→ **Source material**
┌──

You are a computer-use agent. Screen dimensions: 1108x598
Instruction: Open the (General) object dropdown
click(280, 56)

└──
┌──

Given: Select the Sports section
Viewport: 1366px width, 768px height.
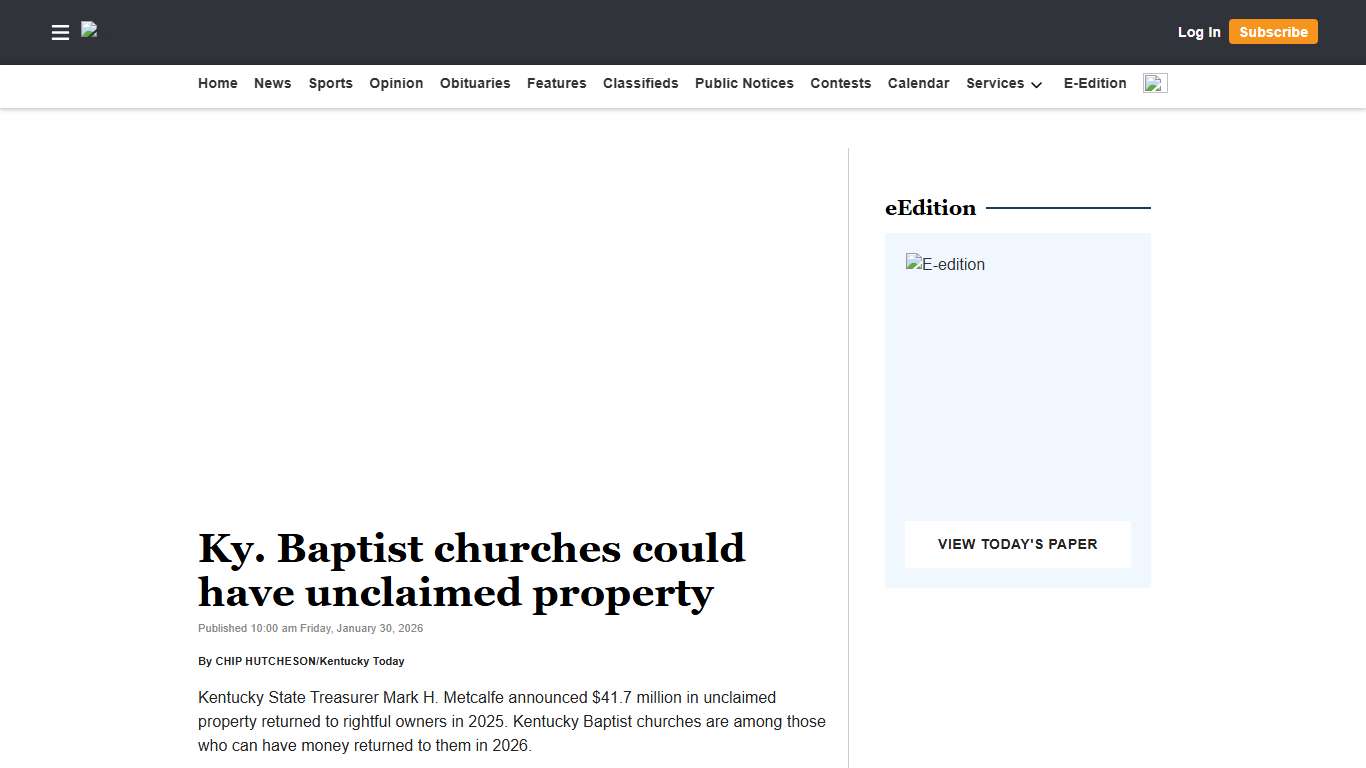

└──

Within the listing above, the range opens at the line with "Given: Select the Sports section" and closes at the line with "Viewport: 1366px width, 768px height.". Reproduce exactly the lines of that range, including both ends.

Given: Select the Sports section
Viewport: 1366px width, 768px height.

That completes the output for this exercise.